Falo na Global Media porque é da Global Media que se fala, com a empresa em risco de fechar, o que é natural em qualquer negócio, com os funcionários sem receber, o que é grave, e – grita-se por aí – com a democracia em perigo, o que é absurdo. Seja da Global Media ou dos grupos que calhar, a democracia não carece deste jornalismo bem-comportado, aliás uma contradição em termos. Os simulacros de informação é que representam uma ameaça à democracia e, no limite, um sintoma de que a democracia não existe. Se não escrutina e incomoda, o jornalismo não é jornalismo. Se não for escrutinado e incomodado, o poder não é democrático. Por mim, que cresci e vivi décadas obcecado por jornais, não sentiria a falta de 80% dos diários e semanários que restam, e de 100% das televisões que sobram. E pelos vistos uma crescente maioria dos portugueses também não.

Os “media” tradicionais não estão a desaparecer por renunciarem ao jornalismo a sério, mas graças às mudanças do mundo que regularmente tornam anacrónicos ofícios outrora relevantes. É o contrário: os “media” tradicionais renunciaram ao jornalismo a sério por estarem a desaparecer, e por, na ausência de audiências e receita, julgarem que a solução depende dos desavergonhados “apoios”, os “apoios” que transformam redacções já de si algo obsequiosas em meras assessorias dos senhores que pagam.

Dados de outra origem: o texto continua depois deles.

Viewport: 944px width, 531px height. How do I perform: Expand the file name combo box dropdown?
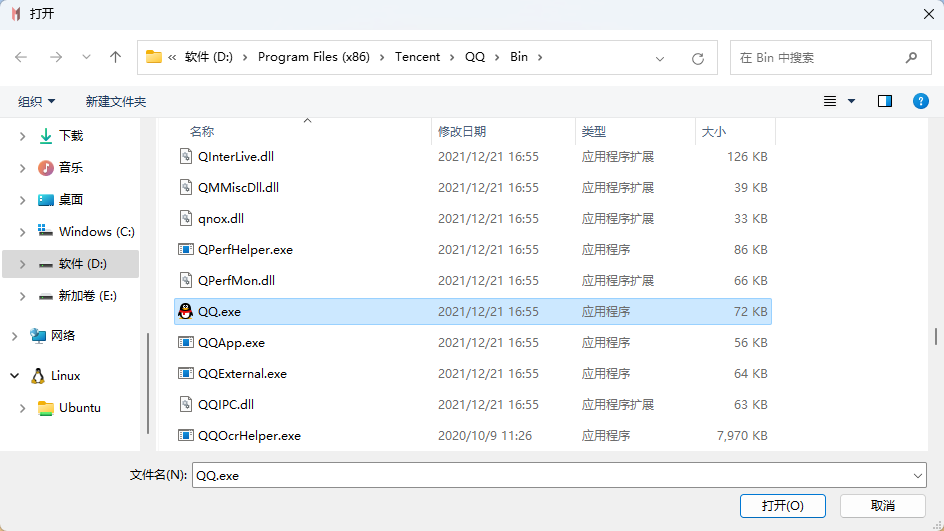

Não me esqueço de uma ressalva. Por catequização universitária, deformação profissional, espírito de grupo e a genérica impressão de que a esquerda é mais propensa a comprá-los com subsídios, uma generosa porção dos jornalistas tendem a servir a esquerda com um empenho que nunca dedicam à “direita”. Se calhar, do que o JN e o DN necessitam não é de petições, “intervenções” ou vigílias na praça, e sim de uma vitória das “forças reaccionárias” a 10 de Março. Talvez então voltem a escrutinar o poder e, afinal, a praticar jornalismo. E continuem a não vender nada.